We are constantly making decisions about what is important. Decisions about what is important are also being made on a subconscious level simply about perception & what we intake from the environment around us, which we are perceiving and absorbing and filtering every moment of our lives on some level. In a similar way our unexamined cultural assumptions can cause us to do a lot of filtering we aren’t necessarily aware of.
We can’t absorb everything in our environment, so we block. But as writers and readers if we aren’t alert, we do the same without knowing it.
I think this question of perception and filtering is tricky. Maybe we walk a tight rope between being overwhelmed and being blinkered.
When my spouse and I got back to the parking lot with the dog, I headed for the side of the lot where we have parked the last few times we’ve been there. This time we had parked on the other side of the lot, and my spouse had to remind me that we were parked in a different place than usual.
I reflected how, in writing and even in reading, I tend to head for the familiar side of the story. Often if I don’t stop to think about it I just replicate patterns that are the most common in our culture and media, the things that I am told over and over again are the most real and authentic as currently defined and delineated by the society in which I live or, more properly, by the constant deluge of messages cascading down upon me through media, art, received knowledge, local patterns of human interaction, environment, and the very items easily available to me.

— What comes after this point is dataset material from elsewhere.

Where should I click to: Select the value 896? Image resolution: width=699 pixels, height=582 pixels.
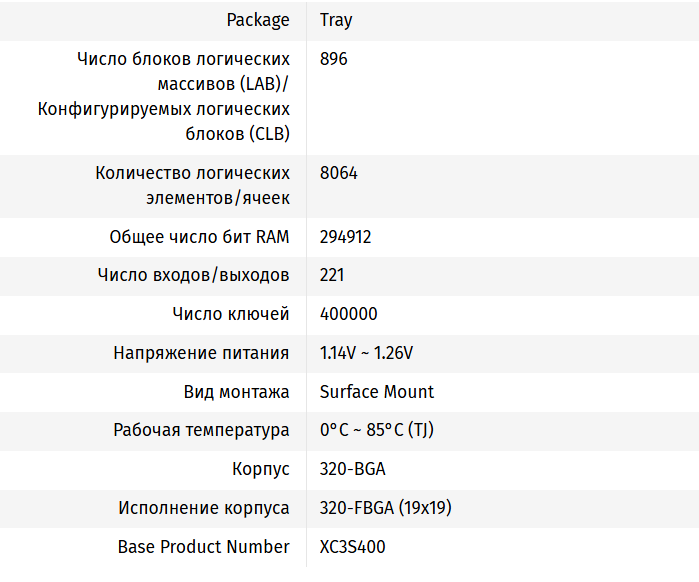point(334,59)
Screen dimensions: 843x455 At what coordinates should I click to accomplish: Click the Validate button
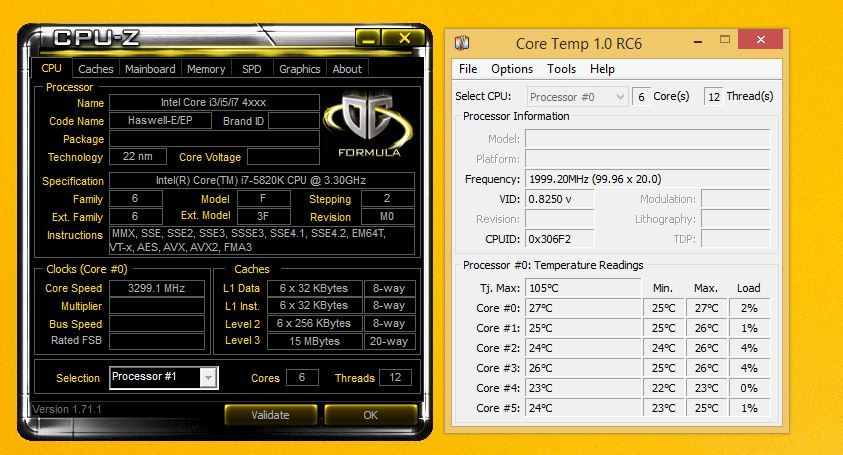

There are some aspects of me reverting to defaults that I think are okay and even in some ways potentially necessary to mental health. Everything can’t be brand-new. Everything can’t be a climb uphill in a blizzard of new information and re-situating myself in my environment.
If we aren’t grounded in some familiar aspects, then we’re just lost.
I remember reading many years ago a science fiction novel by Cecilia Holland which I really didn’t understand at all because the author had done such a good job of making the aliens truly alien to my then-reading brain. I simply could not connect with the story. (I have no idea how I would react to the story now.)
But at the same time, I have to be careful. I have myself responded to stories or novels in which I find a character or culture to “feel” unbelievable only because it doesn’t match the stereotype that I may have based on my own narrow cultural assumptions about things as various as gender, history, language, identity, and money (and so on).
As a writer I must push back against and remain alert to places where I slide into the unexamined default. Last week’s post on Andevai’s character development is an example of how I started writing a book with the idea in my mind of a fairly stereotypical alpha male character who I later rethought and revised to turn into someone who I hope is more complex and not quite as stereotypical. (although readers’ mileage may vary)
What are your thoughts on this?
Can you think of an example in your own writing where you started with one idea and then realized that you were your own self maybe perpetuating an assumption or stereotype that you didn’t actually want to perpetuate?
Can you think of an example in something you’ve read where your expectations weren’t met, or where what would have been a standard solution was undermined or overturned in a pleasing or unexpected way?